_Data shown_
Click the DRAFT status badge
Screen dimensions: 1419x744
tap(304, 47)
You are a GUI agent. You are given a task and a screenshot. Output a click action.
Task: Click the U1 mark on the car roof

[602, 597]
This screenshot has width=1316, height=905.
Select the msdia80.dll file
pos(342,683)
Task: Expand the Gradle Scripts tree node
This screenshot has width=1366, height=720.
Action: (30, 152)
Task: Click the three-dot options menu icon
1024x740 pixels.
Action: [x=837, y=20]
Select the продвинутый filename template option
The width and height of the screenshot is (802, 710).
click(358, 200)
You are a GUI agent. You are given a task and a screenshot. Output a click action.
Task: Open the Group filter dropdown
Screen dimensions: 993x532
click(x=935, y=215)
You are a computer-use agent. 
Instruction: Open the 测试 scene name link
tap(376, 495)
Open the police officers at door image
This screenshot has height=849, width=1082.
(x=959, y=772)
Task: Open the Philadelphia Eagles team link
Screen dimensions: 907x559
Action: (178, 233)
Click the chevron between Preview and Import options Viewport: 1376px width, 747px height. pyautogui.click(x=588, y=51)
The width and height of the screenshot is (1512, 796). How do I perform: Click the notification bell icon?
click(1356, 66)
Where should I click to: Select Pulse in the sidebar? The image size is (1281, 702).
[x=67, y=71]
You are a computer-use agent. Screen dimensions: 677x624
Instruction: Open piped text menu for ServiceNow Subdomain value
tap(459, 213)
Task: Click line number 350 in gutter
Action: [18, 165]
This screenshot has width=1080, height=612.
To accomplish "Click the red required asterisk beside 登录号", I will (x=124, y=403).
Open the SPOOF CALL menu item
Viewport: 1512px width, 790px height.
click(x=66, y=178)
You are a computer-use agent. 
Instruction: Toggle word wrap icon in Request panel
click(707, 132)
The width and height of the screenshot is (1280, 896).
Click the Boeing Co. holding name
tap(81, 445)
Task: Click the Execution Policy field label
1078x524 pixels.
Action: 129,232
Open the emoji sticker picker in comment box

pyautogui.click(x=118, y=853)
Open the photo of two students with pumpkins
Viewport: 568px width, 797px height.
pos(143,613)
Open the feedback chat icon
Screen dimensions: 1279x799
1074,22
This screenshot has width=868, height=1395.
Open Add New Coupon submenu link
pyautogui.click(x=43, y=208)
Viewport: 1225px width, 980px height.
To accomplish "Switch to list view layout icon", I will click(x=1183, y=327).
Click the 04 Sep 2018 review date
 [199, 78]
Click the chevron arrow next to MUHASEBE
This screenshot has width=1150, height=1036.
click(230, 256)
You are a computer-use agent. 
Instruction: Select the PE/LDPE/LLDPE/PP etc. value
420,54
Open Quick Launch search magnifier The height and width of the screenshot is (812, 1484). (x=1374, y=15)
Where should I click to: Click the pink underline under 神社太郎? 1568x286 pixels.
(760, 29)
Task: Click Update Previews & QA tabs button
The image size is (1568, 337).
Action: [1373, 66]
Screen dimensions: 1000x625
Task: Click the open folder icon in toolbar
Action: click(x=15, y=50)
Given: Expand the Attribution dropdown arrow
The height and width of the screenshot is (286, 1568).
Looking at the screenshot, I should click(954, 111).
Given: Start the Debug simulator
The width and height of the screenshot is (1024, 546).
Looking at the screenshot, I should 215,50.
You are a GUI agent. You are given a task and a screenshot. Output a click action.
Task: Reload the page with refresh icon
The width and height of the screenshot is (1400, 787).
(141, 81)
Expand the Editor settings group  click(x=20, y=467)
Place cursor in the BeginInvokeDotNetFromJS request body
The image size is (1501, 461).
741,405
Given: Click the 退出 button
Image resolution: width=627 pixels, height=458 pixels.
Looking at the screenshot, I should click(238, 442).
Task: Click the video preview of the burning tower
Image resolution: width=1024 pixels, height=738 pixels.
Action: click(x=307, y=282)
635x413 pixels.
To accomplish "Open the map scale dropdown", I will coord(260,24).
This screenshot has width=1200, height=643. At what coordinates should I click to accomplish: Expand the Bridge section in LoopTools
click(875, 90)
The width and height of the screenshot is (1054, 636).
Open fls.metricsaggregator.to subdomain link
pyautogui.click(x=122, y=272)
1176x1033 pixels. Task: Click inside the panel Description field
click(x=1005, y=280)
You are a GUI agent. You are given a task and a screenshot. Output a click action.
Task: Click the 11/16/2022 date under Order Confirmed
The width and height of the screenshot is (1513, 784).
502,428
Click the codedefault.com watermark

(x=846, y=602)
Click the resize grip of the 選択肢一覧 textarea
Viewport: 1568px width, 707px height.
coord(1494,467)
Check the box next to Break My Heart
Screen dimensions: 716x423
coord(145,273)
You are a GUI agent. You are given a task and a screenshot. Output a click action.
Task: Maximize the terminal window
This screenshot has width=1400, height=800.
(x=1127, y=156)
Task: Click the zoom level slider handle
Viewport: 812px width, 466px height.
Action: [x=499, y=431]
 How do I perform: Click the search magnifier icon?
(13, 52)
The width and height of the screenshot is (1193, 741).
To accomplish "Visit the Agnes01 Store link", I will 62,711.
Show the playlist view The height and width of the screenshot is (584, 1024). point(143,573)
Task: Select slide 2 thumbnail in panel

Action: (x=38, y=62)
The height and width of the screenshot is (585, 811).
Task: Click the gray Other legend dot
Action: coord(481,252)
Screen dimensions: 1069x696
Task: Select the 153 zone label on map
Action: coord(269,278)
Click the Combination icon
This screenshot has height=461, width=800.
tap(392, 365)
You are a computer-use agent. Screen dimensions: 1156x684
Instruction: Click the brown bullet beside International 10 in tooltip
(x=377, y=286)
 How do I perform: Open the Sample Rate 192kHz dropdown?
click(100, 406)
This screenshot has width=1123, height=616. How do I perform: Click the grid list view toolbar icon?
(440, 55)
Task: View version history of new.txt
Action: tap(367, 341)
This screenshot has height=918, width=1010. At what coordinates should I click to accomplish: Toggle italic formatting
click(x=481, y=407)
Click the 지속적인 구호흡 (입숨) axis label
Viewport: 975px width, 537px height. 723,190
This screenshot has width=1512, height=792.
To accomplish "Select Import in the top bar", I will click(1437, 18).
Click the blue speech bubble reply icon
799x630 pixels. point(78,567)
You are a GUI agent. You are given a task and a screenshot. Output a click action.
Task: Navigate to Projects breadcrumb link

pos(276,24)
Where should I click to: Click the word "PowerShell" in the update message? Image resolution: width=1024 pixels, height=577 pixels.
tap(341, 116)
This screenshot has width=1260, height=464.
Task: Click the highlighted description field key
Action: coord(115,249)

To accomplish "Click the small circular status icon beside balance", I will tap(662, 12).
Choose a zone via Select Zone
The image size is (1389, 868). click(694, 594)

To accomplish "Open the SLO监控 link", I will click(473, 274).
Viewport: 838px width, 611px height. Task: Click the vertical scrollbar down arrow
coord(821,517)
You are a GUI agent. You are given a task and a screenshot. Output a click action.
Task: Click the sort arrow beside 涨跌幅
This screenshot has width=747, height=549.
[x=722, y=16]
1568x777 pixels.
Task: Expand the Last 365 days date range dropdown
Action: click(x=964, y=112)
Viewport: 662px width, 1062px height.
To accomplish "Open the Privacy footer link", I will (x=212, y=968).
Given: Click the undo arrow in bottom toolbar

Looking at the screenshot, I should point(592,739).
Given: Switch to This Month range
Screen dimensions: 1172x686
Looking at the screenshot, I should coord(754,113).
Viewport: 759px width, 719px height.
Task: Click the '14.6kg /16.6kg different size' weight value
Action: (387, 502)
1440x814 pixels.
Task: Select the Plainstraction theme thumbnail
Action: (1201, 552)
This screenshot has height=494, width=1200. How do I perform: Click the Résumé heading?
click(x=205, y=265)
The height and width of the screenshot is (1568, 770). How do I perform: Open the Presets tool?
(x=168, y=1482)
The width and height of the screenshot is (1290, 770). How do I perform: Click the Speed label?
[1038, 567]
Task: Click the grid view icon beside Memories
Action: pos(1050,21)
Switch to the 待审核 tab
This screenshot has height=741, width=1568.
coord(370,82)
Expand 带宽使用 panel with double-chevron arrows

_What is needed_
Both end lines included, restate word for word the lines above from the line with "Screen dimensions: 993x532" to the line with "Open the photo of two students with pumpkins", and nothing else.

_Task solution_
Screen dimensions: 993x532
click(x=935, y=215)
You are a computer-use agent. 
Instruction: Open the 测试 scene name link
tap(376, 495)
Open the police officers at door image
This screenshot has height=849, width=1082.
(x=959, y=772)
Task: Open the Philadelphia Eagles team link
Screen dimensions: 907x559
Action: (178, 233)
Click the chevron between Preview and Import options Viewport: 1376px width, 747px height. pyautogui.click(x=588, y=51)
The width and height of the screenshot is (1512, 796). How do I perform: Click the notification bell icon?
click(1356, 66)
Where should I click to: Select Pulse in the sidebar? The image size is (1281, 702).
[x=67, y=71]
You are a computer-use agent. Screen dimensions: 677x624
Instruction: Open piped text menu for ServiceNow Subdomain value
tap(459, 213)
Task: Click line number 350 in gutter
Action: [18, 165]
This screenshot has width=1080, height=612.
To accomplish "Click the red required asterisk beside 登录号", I will (x=124, y=403).
Open the SPOOF CALL menu item
Viewport: 1512px width, 790px height.
click(x=66, y=178)
You are a computer-use agent. 
Instruction: Toggle word wrap icon in Request panel
click(707, 132)
The width and height of the screenshot is (1280, 896).
Click the Boeing Co. holding name
tap(81, 445)
Task: Click the Execution Policy field label
1078x524 pixels.
Action: 129,232
Open the emoji sticker picker in comment box

pyautogui.click(x=118, y=853)
Open the photo of two students with pumpkins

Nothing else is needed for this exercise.